• SOURCE DOCUMENT:
- Opening Delimiter -
FDIs to PH seen to recover in H2

By Joann Villanueva

June 19, 2020, 8:02 pm

MANILA – Foreign direct investments (FDIs) to the Philippines contracted by 18.5 percent last March because of the pandemic but a recovery is expected in the second half due to proposed tax measures and the country’s fundamentals.

Data released by the Bangko Sentral ng Pilipinas (BSP) showed that net FDIs in the third month this year reached USD507 million, higher than the USD505 million in the previous month but lower than year-ago’s USD622 million net inflows.

This brought the first quarter figure net inflows to USD1.67 billion, 14.2 percent lower than year-ago’s USD1.95 billion.

Rizal Commercial Banking Corporation (RCBC) chief economist Michael Ricafort said the drop of FDIs last March is a given because of the impact of the lockdowns here and abroad implemented to arrest the big rise of coronavirus disease 2019 (Covid-19) infections.

He said the community quarantines “could have already caused some cautious stance/scaling down on FDIs in recent months amid prospects of softer global economy and some disruptions in global supply chains and constraints in global logistics.”
- Closing Delimiter -
Please quote the whole article on foreign direct investments to the Philippines word for word. The records that come next are separate from the article.

• INFORMATION SHOWN:
- Opening Delimiter -
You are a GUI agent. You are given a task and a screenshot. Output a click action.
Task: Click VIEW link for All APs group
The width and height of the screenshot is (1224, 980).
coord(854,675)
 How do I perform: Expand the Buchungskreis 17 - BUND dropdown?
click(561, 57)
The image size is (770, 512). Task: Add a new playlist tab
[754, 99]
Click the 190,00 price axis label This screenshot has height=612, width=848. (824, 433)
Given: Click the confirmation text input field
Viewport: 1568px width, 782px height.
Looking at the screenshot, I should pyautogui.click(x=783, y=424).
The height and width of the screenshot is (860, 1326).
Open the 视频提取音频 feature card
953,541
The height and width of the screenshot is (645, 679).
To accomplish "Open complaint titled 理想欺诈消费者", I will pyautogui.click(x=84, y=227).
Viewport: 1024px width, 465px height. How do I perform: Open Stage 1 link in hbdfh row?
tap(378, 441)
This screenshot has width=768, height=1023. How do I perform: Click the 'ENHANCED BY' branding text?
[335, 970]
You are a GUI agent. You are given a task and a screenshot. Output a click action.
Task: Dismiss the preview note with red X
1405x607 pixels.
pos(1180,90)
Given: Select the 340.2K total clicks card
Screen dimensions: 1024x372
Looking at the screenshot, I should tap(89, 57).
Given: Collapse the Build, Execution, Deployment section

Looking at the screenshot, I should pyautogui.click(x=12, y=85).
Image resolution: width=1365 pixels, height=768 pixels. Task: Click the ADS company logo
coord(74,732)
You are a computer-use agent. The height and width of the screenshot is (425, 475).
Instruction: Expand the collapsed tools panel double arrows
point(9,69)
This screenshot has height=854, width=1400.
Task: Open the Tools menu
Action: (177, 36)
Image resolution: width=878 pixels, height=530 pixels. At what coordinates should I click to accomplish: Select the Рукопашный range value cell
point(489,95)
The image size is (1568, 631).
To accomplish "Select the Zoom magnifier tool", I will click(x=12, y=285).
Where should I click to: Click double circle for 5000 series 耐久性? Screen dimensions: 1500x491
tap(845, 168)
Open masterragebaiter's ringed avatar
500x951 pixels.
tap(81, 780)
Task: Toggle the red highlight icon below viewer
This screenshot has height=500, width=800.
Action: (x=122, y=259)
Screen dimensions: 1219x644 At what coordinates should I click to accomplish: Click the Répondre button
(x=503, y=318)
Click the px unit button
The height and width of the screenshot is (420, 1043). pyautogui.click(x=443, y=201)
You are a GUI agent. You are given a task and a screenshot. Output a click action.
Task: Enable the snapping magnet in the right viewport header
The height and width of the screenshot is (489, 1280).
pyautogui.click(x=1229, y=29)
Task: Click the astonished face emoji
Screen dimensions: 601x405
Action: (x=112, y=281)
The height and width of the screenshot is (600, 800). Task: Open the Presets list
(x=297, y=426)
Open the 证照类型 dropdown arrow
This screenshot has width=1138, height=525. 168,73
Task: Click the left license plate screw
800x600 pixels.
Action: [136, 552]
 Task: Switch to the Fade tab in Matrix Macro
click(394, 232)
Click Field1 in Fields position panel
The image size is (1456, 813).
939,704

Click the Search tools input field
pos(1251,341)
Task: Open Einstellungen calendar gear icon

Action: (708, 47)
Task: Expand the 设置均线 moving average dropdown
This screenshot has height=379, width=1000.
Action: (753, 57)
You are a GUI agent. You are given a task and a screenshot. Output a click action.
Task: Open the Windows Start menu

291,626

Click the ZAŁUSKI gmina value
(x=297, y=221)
- Closing Delimiter -
• RESULT OF THE TASK:
FDIs to PH seen to recover in H2

By Joann Villanueva

June 19, 2020, 8:02 pm

MANILA – Foreign direct investments (FDIs) to the Philippines contracted by 18.5 percent last March because of the pandemic but a recovery is expected in the second half due to proposed tax measures and the country’s fundamentals.

Data released by the Bangko Sentral ng Pilipinas (BSP) showed that net FDIs in the third month this year reached USD507 million, higher than the USD505 million in the previous month but lower than year-ago’s USD622 million net inflows.

This brought the first quarter figure net inflows to USD1.67 billion, 14.2 percent lower than year-ago’s USD1.95 billion.

Rizal Commercial Banking Corporation (RCBC) chief economist Michael Ricafort said the drop of FDIs last March is a given because of the impact of the lockdowns here and abroad implemented to arrest the big rise of coronavirus disease 2019 (Covid-19) infections.

He said the community quarantines “could have already caused some cautious stance/scaling down on FDIs in recent months amid prospects of softer global economy and some disruptions in global supply chains and constraints in global logistics.”